Task input START

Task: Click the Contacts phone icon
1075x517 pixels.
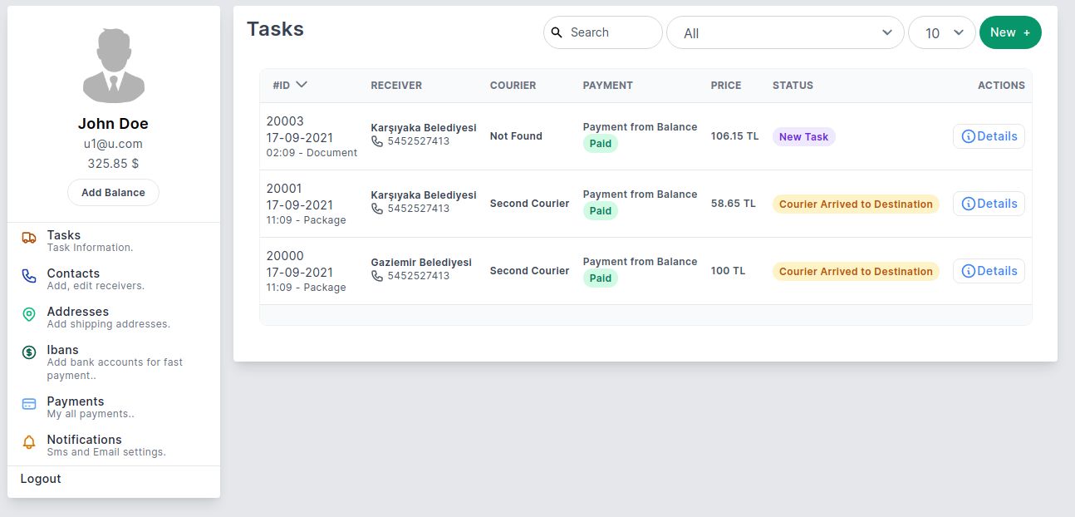Action: pos(29,276)
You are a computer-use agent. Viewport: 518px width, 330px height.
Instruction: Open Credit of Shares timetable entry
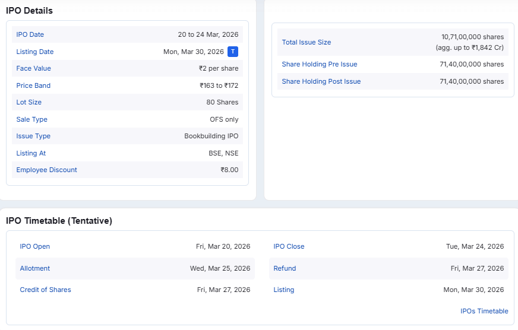tap(45, 290)
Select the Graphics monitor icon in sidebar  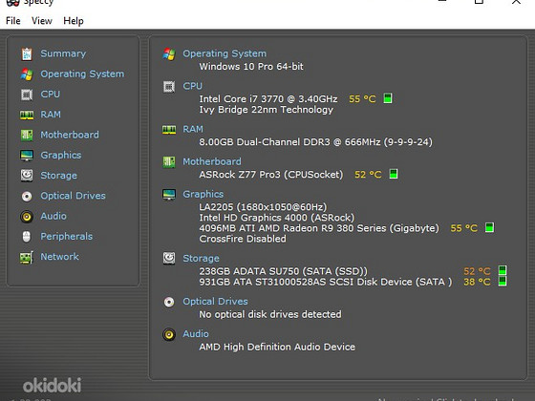[x=27, y=156]
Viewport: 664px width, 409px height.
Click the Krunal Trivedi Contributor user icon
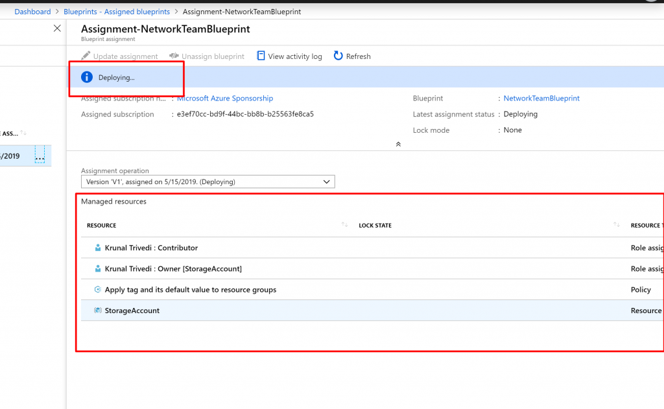pyautogui.click(x=98, y=248)
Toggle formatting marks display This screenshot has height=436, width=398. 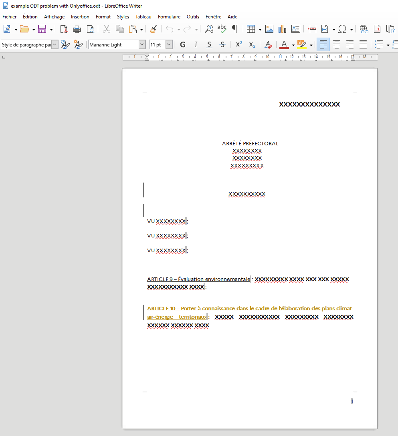(236, 29)
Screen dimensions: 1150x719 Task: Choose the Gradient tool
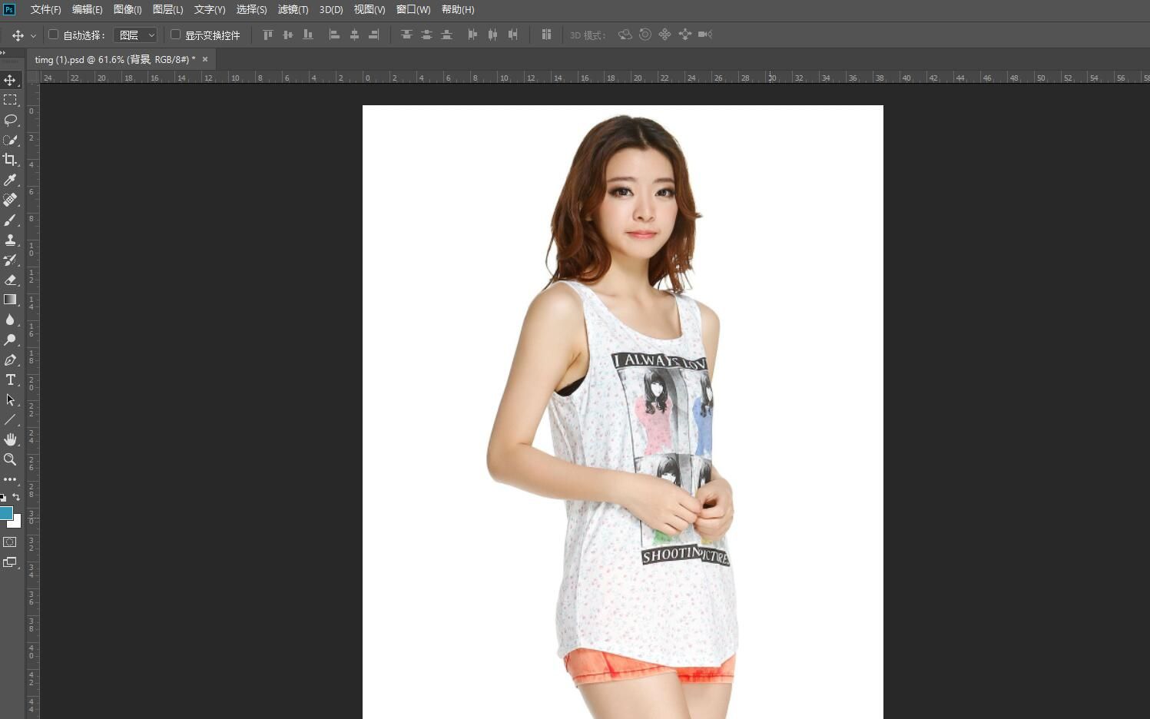tap(11, 300)
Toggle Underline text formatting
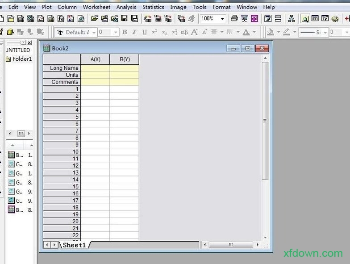This screenshot has height=264, width=350. [144, 32]
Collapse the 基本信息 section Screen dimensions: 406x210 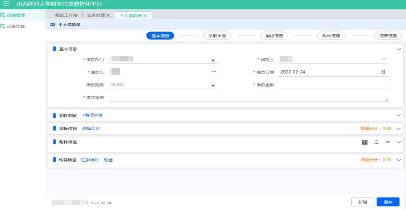tap(398, 49)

Task input END

[Activity]
Scan the data for the string "Viewport" and copy each line in which it occurs.

[Written reply]
You are a computer-use agent. Viewport: 518px width, 330px height.
Viewport: 664px width, 409px height.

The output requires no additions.